Andrea Settembrini

Personal information
- Date of birth: 10 December 1991 (age 34)
- Place of birth: Arezzo, Italy
- Height: 1.76 m (5 ft 9 in)
- Position: Midfielder

Team information
- Current team: Sansovino

Senior career*
- Years: Team / Apps / (Gls)
- 2008–2010: Sansovino / 30 / (1)
- 2010–2011: Pianese / 21 / (0)
- 2011–2013: Poggibonsi / 59 / (1)
- 2013–2015: Pontedera / 63 / (3)
- 2015–2017: Feralpisalò / 66 / (4)
- 2017–2019: Cittadella / 65 / (0)
- 2019–2021: Entella / 44 / (0)
- 2021–2022: Padova / 18 / (0)
- 2022–2025: Arezzo / 82 / (3)
- 2025–2026: Prato / 2 / (0)
- 2026–: Sansovino

International career
- 2013: Italy B / 1 / (0)

= Andrea Settembrini =

Italian footballer (born 1991)

Andrea Settembrini (born 10 December 1991) is an Italian professional footballer who plays as a midfielder for Eccellenza club Sansovino.

==Club career==
After two successful seasons at Pontedera, Settembrini signed a two-year contract with Lega Pro club Feralpisalò in July 2015.

On 26 July 2019, he signed with Entella.

On 22 July 2021, he joined Serie C club Padova.
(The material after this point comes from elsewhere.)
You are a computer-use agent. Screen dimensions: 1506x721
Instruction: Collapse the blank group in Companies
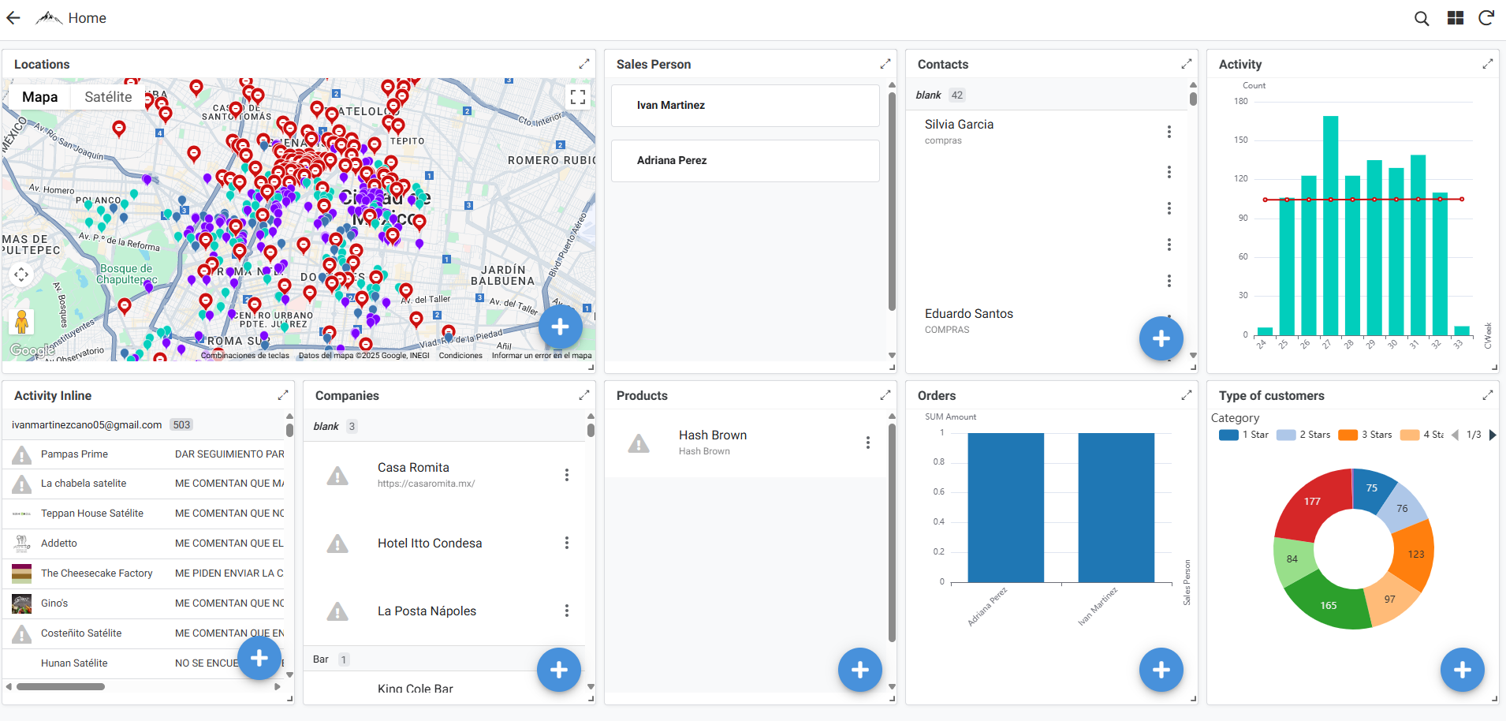point(326,426)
On 27 June 2022, Settembrini moved to Arezzo in Serie D.

==International career==
Settembrini represented Italy at the 2013 Summer Universiade. He received a red card in their opening fixture against Malaysia on 5 July and was forced to sit out their match against Great Britain three days later.

==Personal life==
He lives in the small town of Desenzano del Garda on the southwestern shore of Lake Garda in northern Italy. In September 2016, Settembrini graduated from the University of Perugia with a degree in sports medicine.